Once you have gone through the code and begun implementing solutions, it may be a good idea to come back here and see if you can convince yourself that the diagram above is an accurate representation of the code given and the code you have written.

## env_init()

The first function we add to the environment is the initialization function which is called once when an environment object is created. In this function, the grid dimensions and special locations (start and goal locations and the cliff locations) are stored for easy use later.

## Implement state()

The agent location can be described as a two-tuple or coordinate (x, y) describing the agent’s position.
However, we can convert the (x, y) tuple into a single index and provide agents with just this integer.
One reason for this choice is that the spatial aspect of the problem is secondary and there is no need
for the agent to know about the exact dimensions of the environment.
From the agent’s viewpoint, it is just perceiving some states, accessing their corresponding values
in a table, and updating them. Both the coordinate (x, y) state representation and the converted coordinate representation are thus equivalent in this sense.

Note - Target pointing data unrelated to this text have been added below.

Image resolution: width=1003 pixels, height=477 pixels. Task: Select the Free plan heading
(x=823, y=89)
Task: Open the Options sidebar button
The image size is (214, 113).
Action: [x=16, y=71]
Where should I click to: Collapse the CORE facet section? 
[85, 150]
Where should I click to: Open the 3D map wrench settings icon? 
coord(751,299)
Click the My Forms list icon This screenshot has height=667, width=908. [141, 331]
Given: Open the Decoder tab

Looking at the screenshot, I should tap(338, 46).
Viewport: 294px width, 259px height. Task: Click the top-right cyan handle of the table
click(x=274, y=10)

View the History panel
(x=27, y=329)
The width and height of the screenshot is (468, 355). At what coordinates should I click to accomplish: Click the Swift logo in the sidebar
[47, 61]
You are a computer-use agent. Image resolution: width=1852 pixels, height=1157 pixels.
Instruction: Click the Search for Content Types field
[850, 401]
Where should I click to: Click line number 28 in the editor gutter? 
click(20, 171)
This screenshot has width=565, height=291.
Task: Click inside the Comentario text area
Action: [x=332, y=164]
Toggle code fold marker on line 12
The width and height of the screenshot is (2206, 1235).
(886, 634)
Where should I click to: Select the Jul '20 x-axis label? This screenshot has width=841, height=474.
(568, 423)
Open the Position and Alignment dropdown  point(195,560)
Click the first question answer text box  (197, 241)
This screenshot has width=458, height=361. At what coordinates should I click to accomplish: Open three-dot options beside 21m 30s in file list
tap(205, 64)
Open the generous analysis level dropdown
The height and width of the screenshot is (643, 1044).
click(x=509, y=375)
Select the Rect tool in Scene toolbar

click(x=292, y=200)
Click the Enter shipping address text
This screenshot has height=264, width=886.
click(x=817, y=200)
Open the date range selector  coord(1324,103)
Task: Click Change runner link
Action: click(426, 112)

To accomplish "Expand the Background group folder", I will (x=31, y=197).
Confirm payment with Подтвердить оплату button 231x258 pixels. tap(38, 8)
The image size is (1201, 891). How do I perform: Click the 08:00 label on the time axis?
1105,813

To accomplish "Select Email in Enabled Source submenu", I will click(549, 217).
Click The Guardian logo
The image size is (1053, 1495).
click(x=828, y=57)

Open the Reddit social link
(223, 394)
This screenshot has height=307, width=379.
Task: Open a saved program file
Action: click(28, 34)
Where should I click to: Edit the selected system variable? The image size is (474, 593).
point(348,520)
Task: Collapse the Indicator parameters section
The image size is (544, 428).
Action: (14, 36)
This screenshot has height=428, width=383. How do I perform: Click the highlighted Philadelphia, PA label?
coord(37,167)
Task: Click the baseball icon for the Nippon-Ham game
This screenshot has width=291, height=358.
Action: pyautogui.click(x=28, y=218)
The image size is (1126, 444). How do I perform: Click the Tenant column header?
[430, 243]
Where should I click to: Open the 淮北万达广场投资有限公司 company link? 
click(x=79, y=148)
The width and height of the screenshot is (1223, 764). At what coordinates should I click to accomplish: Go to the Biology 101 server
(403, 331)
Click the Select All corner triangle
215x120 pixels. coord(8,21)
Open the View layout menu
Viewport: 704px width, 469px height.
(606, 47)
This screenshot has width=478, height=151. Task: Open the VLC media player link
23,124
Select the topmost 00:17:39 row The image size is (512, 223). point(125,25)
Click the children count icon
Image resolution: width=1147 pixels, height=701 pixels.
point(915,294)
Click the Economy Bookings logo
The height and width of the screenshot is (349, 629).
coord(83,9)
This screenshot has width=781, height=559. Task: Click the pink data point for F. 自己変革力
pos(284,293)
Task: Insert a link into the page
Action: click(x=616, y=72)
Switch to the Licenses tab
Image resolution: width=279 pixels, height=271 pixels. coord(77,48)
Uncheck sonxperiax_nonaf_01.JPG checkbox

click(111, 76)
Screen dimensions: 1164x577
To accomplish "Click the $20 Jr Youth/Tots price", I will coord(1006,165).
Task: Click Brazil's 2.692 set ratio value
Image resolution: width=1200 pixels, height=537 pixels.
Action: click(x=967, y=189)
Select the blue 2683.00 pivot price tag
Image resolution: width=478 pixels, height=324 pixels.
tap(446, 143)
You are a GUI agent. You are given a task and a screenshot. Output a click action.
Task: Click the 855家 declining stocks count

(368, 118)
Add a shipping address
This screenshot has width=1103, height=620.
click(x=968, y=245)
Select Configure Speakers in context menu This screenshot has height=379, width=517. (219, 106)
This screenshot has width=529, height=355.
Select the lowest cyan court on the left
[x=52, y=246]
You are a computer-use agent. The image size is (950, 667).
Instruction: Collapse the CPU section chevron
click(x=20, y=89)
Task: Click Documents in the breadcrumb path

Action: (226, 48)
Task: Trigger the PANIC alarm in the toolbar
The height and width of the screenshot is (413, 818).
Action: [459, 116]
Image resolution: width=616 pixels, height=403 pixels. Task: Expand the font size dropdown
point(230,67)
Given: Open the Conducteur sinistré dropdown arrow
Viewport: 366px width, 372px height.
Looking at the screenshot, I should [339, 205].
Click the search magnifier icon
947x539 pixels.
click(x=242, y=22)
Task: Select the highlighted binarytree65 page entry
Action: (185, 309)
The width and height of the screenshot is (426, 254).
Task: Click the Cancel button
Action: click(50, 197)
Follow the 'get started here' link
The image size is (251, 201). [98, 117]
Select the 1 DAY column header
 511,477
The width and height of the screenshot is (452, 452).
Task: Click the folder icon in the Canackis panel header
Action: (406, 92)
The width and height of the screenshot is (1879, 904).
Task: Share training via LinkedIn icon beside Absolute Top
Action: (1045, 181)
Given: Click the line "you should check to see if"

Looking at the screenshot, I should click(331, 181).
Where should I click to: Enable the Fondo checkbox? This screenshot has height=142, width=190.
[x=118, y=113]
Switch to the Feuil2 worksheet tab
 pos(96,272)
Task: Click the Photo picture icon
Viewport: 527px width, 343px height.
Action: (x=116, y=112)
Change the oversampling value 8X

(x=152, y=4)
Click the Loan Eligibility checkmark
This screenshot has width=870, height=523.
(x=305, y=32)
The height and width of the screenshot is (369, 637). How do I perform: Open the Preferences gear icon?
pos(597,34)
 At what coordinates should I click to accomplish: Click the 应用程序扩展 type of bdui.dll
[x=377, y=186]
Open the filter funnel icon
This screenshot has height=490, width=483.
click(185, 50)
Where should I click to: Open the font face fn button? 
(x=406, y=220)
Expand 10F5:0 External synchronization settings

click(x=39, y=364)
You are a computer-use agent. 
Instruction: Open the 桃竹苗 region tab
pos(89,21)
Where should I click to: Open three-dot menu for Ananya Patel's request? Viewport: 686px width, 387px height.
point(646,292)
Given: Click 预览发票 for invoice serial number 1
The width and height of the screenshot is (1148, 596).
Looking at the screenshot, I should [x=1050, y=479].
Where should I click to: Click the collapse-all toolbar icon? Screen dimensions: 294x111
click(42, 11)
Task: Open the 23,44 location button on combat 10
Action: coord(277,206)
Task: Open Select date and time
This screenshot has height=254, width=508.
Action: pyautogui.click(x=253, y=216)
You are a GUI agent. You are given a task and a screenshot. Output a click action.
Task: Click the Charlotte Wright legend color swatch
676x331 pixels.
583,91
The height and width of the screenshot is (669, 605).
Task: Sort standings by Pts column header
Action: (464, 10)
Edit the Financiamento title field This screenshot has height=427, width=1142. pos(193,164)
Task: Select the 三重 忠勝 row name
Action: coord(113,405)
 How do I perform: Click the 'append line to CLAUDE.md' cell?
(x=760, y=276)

Given a grid cell location, the state() function should return the state; a single index corresponding to the location in the grid.

## env_start()

In env_start(), we initialize the agent location to be the start location and return the state corresponding to it as the first state for the agent to act upon. Additionally, we also set the reward and termination terms to be 0 and False respectively as they are consistent with the notion that there is no reward nor termination before the first action is even taken.

## Implement env_step()

Once an action is taken by the agent, the environment must provide a new state, reward and termination signal.

In the Cliff Walking environment, agents move around using a 4-cell neighborhood called the Von Neumann neighborhood (https://en.wikipedia.org/wiki/Von_Neumann_neighborhood). Thus, the agent has 4 available actions at each state. Three of the actions have been implemented for you and your first task is to implement the logic for the fourth action (Action UP).

Your second task for this function is to implement the reward logic. Look over the environment description given earlier in this notebook if you need a refresher for how the reward signal is defined.

## env_cleanup()

There is not much cleanup to do for the Cliff Walking environment. Here, we simply reset the agent location to be the start location in this function.

## Section 2. Agent

In this second part of the assignment, you will be implementing the key updates for Temporal Difference Learning. There are two cases to consider depending on whether an action leads to a terminal state or not.

## agent_init()

As we did with the environment, we first initialize the agent once when a TDAgent object is created. In this function, we create a random number generator, seeded with the seed provided in the agent_info dictionary to get reproducible results. We also set the policy, discount and step size based on the agent_info dictionary. Finally, with a convention that the policy is always specified as a mapping from states to actions and so is an array of size (# States, # Actions), we initialize a values array of shape (# States,) to zeros.

# agent_start()

In agent_start(), we choose an action based on the initial state and policy we are evaluating. We also cache the state so that we can later update its value when we perform a Temporal Difference update. Finally, we return the action chosen so that the RL loop can continue and the environment can execute this action.

## Implement agent_step()

In agent_step(), the agent must:

• Perform an update to improve the value estimate of the previously visited state, and
• Act based on the state provided by the environment.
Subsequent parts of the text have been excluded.